Mumbai: The economic engine is headed for a downshift in 2025 amidst strong inflationary pressure, moderating domestic demand, a plummeting rupee that increases the debt servicing burden on corporates and government, and higher for longer interest rates. This will have the economy printing in a low 6.4% growth in calendar year 2025, stated global rating and analytics agency Moody's Analytics.
From an initially-projected 7.2% growth in FY25, the Reserve Bank has reduced it by a steep 60 bps to 6.6%, after the second quarter surprised with a seven quarter low GDP print of 5.4%.
“India faces a challenging 2025 with growth is slowing, the rupee tumbling, and the headline inflation still remaining far from the midpoint of the central bank's target range. All this will drive the economy onto a hump this year and growth is likely to print in at 6.4% in 2025," said Aditi Raman, an associate economist at Moody's Analytics, on Wednesday.
Along with all these is a higher-for-longer interest rates that weighs on private consumption and investment in the first half of the 2025 and the earliest monetary policy easing is not before April, she said, adding the RBI faces a classic trilemma of balancing growth, containing inflation and containing the bleeding rupee.
She expects the budget, slated for Saturday, to be more prudent on the fiscal side more than supporting growth. She attributes the lower growth projection to the slowdown in the first three quarters of 2024. While the economy grew 6.7% in the June quarter it lose the steam and grew at a 5.4% in the September quarter—the weakest print since the last quarter of 2022 and far below market expectations.
While persistently high inflation, particularly of food items, curtailed domestic demand, elevated interest rates stifled households and businesses. Heavier-than-expected monsoons and a slump in government spending due to the hustings in April-May 2024 only exacerbated the slowdown.
While interest rates staying higher for longer will moderate demand, potential US tariffs on Indian goods will make for a challenging export environment.
On the rupee, which has been bleeding since October last, she said the local unit has been weakening since the start of the US Federal Reserve's easing cycle that began in September and got exacerbated since Donald Trump's poll win in November and hit a low of 86.7 early January.
Even though the rupee hasn't weakened as much as some other developing economies' currencies, she expects it to keep depreciating over the long-term as a growing middle class increases the country's reliance on imports.

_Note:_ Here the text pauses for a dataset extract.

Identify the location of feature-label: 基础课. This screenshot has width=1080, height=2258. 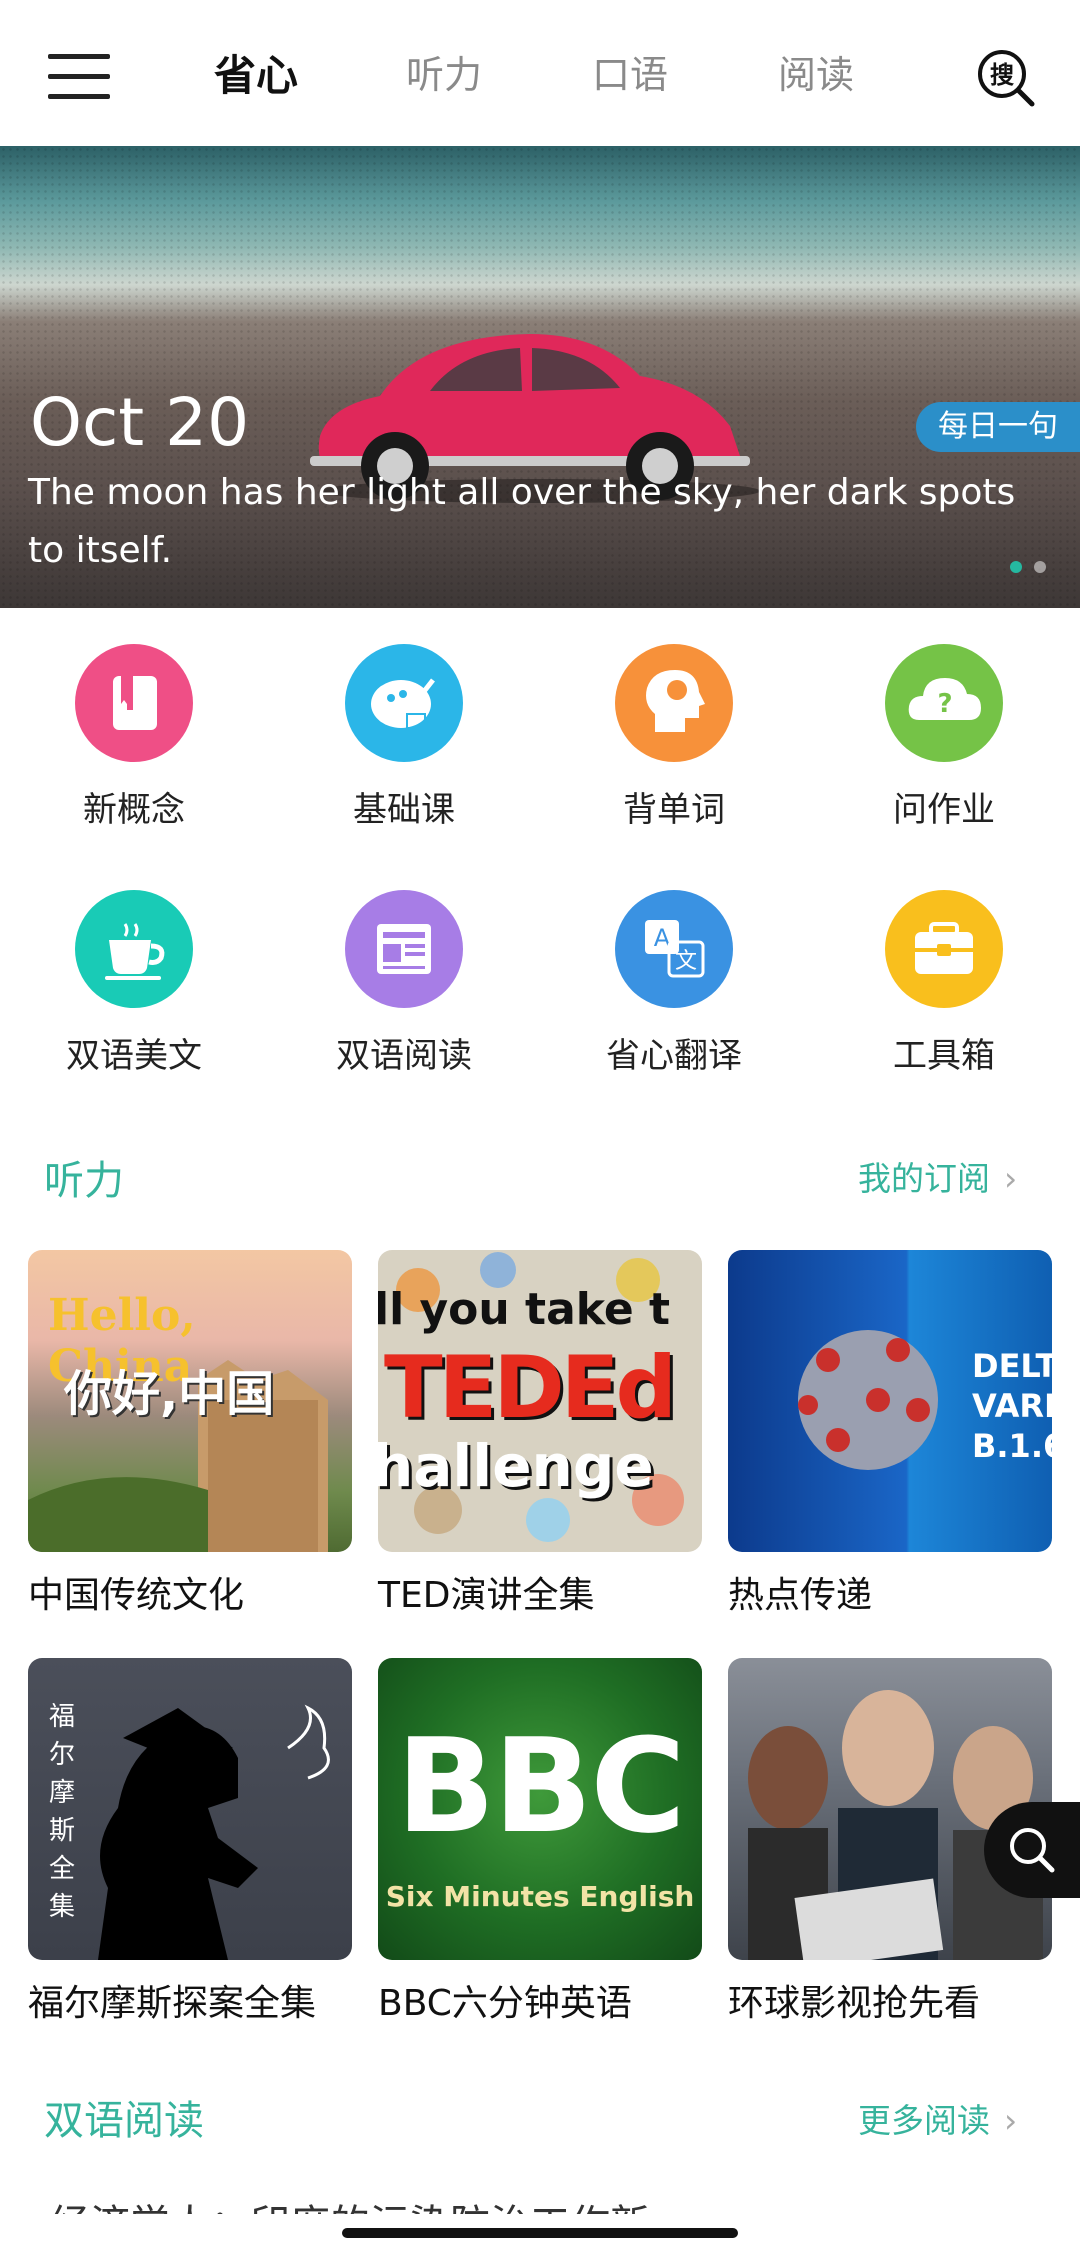
(404, 810).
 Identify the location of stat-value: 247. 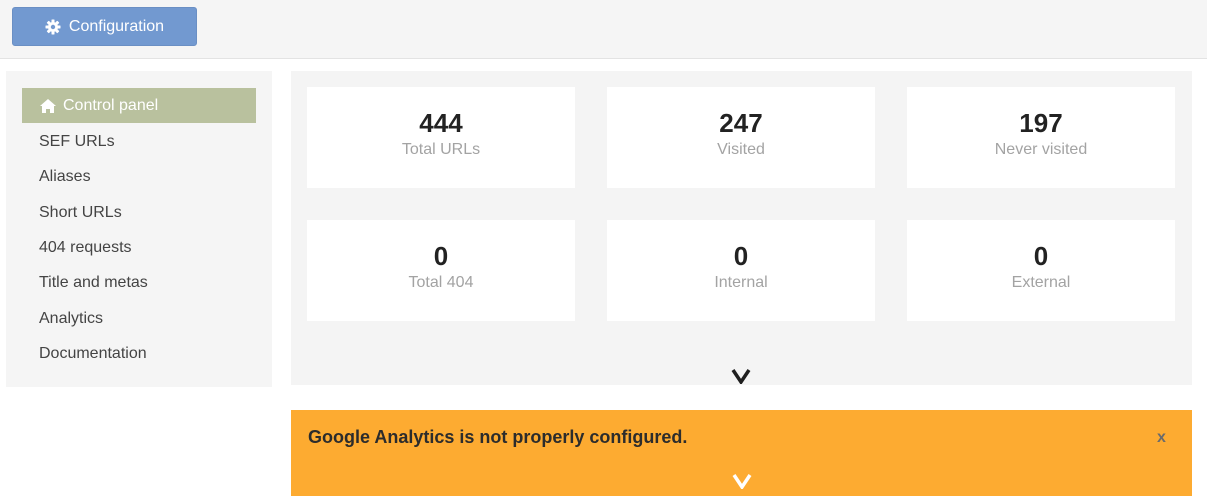
(741, 123).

The central bank will be hard-pressed to offset that pressure on the currency.
She expects inflation to cool to 4.7% in 2025 from 4.8% in 2024 yet not good enough for sharp rate cuts. While for overall retail inflation to ease, food inflation should ease, and a tumbling rupee will likely add to input costs, driving up imported inflation.
Currency weakness may also delay rate cuts. All these has left the Reserve Bank in an age-old typical trilemma as growth, prices and the currency all sit in risky territory and the cure for one stands to inflame the other. While recent budgets have underlined the need for fiscal prudence, the real economy is calling for more attention now.
We expect a budget that supports domestic demand, particularly investment, while aiming for a fiscal deficit of less than 4.5% for next fiscal, down from 4.8% this fiscal and 5.6% in FY24.
Overall, the country is facing a bumpy road in 2025—a weakening rupee, declining foreign investments, and volatile inflation are the areas of greatest economic risks. Changes in fiscal and monetary policies, likely in the first half of the year, are needed if the country was to achieve even 6.4% growth, she concludes.